▸ **Exercise directions**: From the first line to the last, set down the material exactly and drop every picture.
* * *
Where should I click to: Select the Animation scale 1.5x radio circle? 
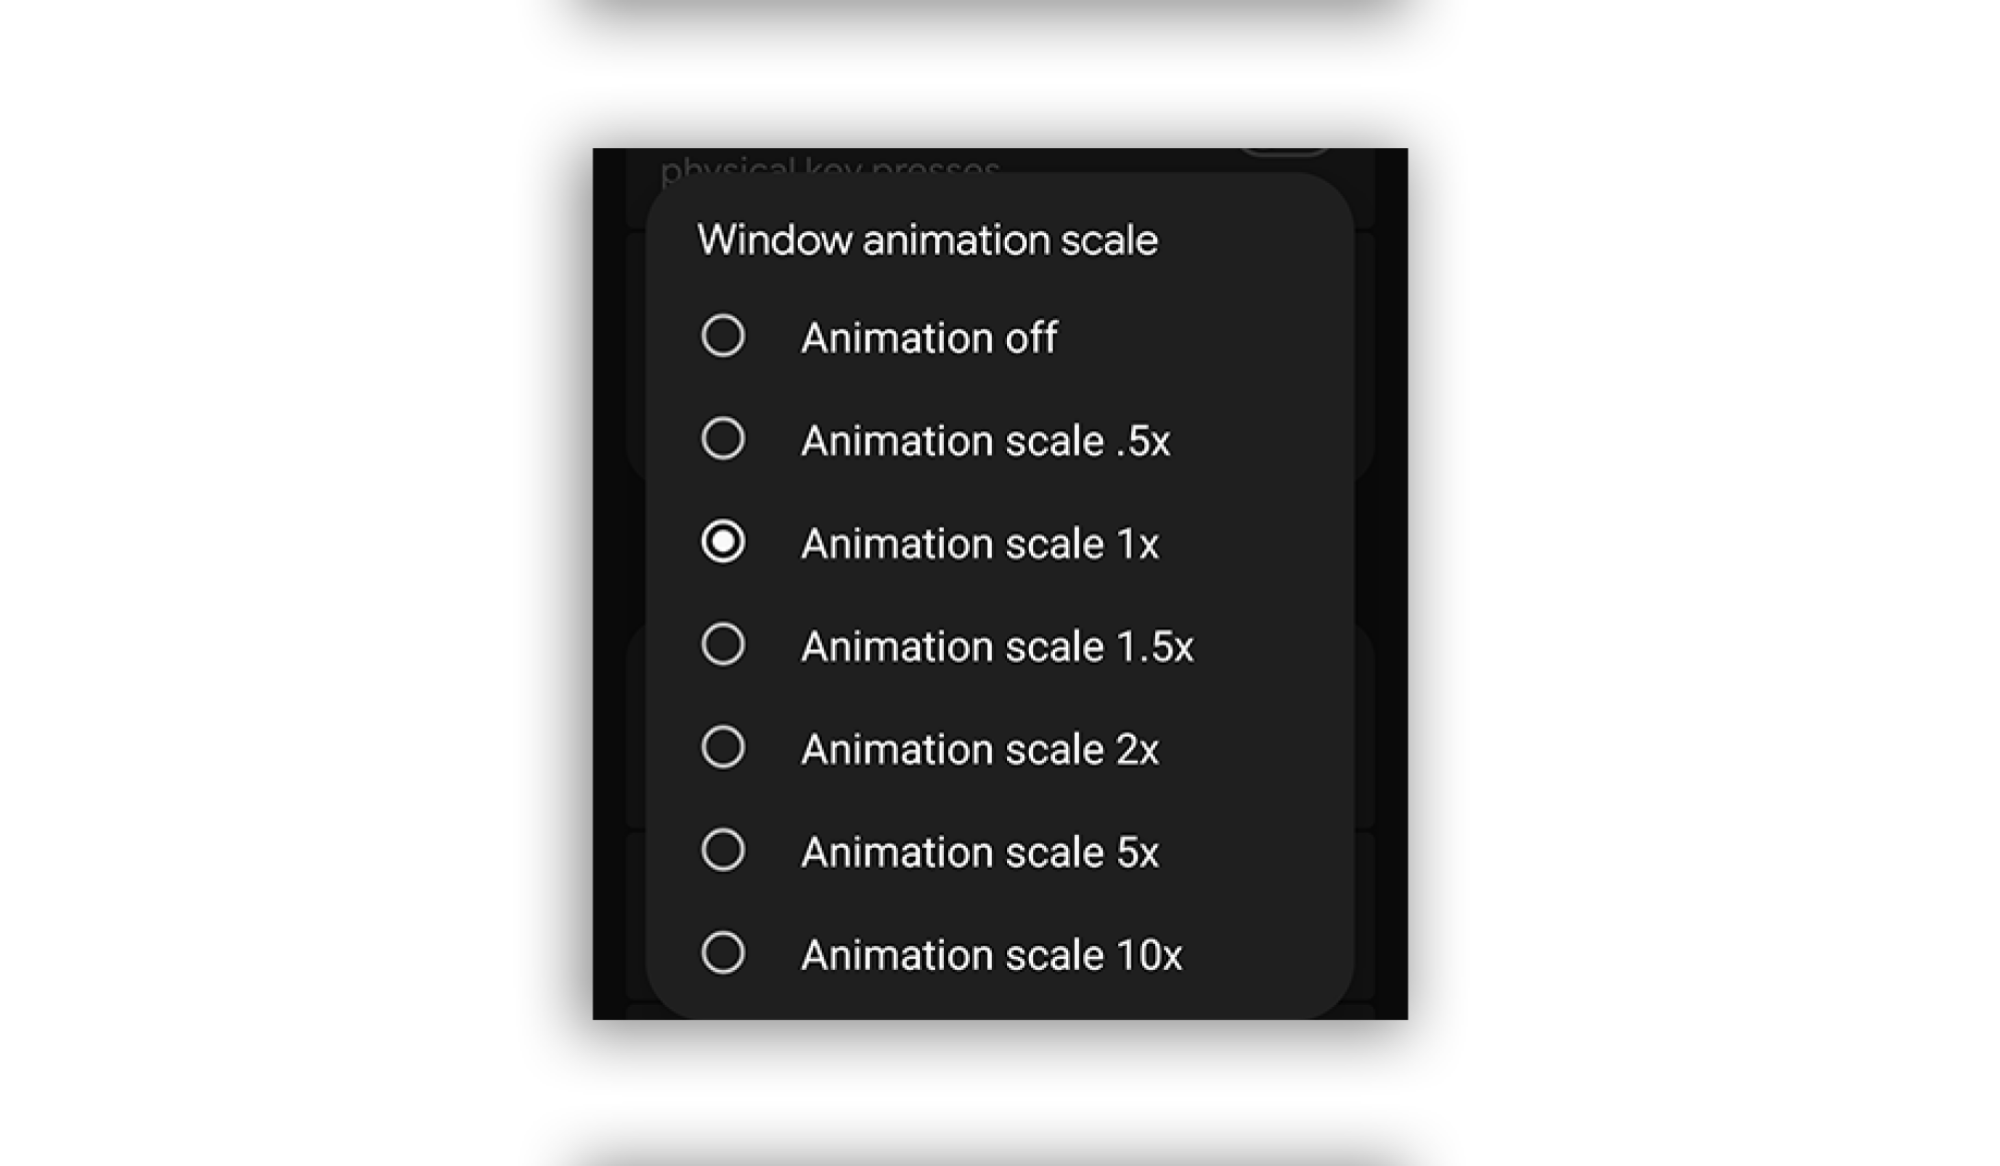click(x=723, y=645)
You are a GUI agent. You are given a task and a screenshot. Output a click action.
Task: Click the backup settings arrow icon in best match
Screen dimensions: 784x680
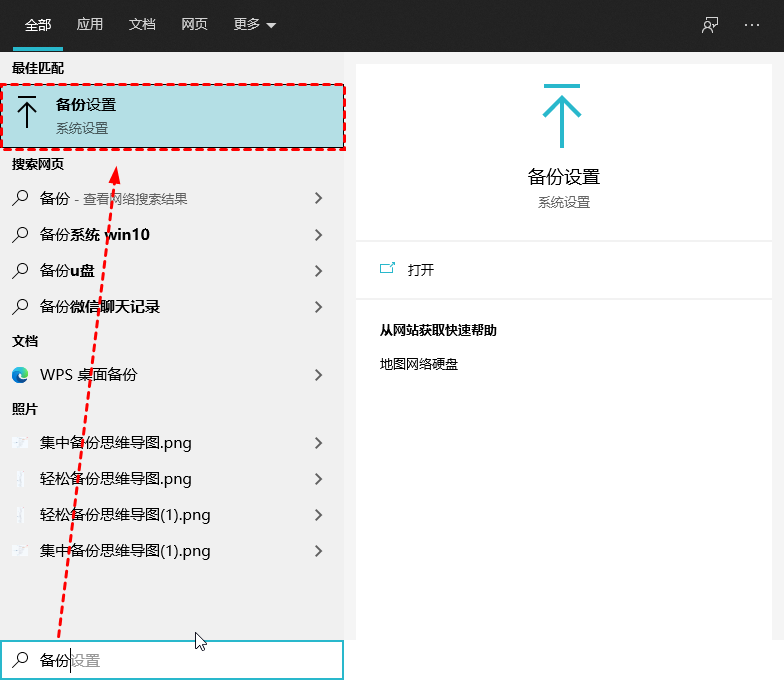[28, 116]
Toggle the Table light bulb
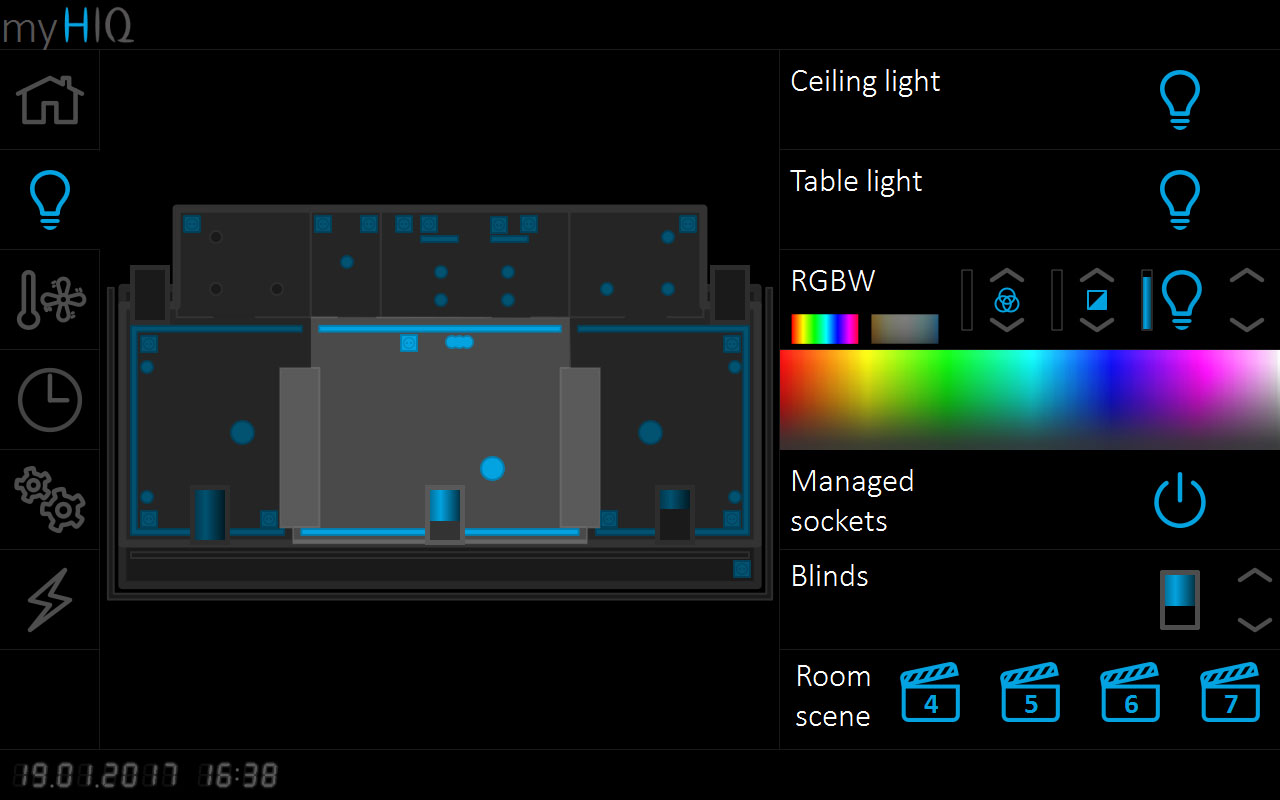This screenshot has width=1280, height=800. (1179, 200)
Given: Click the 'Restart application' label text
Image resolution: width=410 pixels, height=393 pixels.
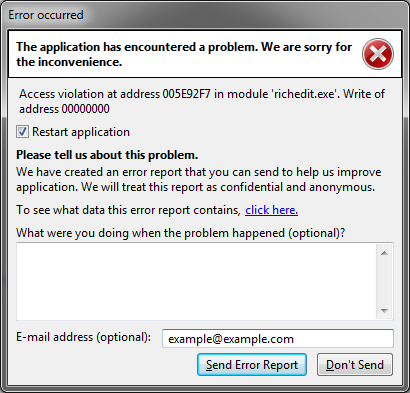Looking at the screenshot, I should (x=81, y=132).
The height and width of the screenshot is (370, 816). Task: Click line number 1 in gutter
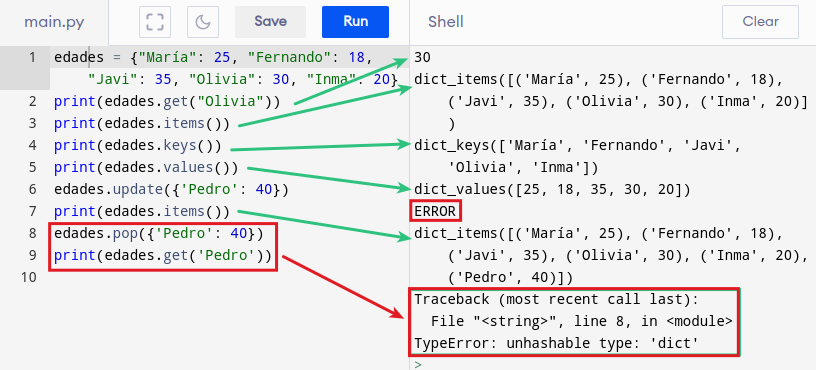pos(32,57)
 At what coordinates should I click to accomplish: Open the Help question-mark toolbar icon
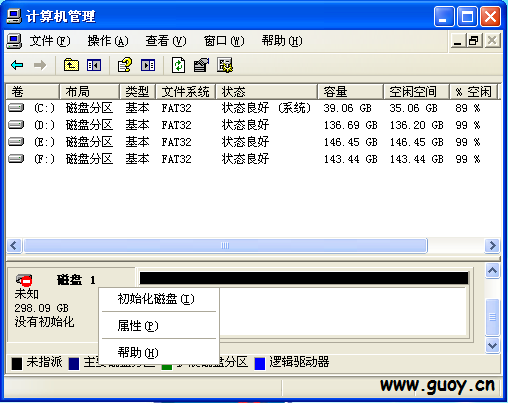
* * *
▸ **Result**:
Where should I click to: Select the Animation scale 1.5x radio circle? 
click(x=723, y=645)
You are a GUI agent. You are given a task and a screenshot. Output a click action.
Task: Click the backup settings arrow icon in best match
Screen dimensions: 784x680
[28, 116]
Toggle the Table light bulb
This screenshot has width=1280, height=800. (1179, 200)
Given: Click the 'Restart application' label text
Image resolution: width=410 pixels, height=393 pixels.
Looking at the screenshot, I should (x=81, y=132).
The height and width of the screenshot is (370, 816). Task: Click line number 1 in gutter
pos(32,57)
 At what coordinates should I click to accomplish: Open the Help question-mark toolbar icon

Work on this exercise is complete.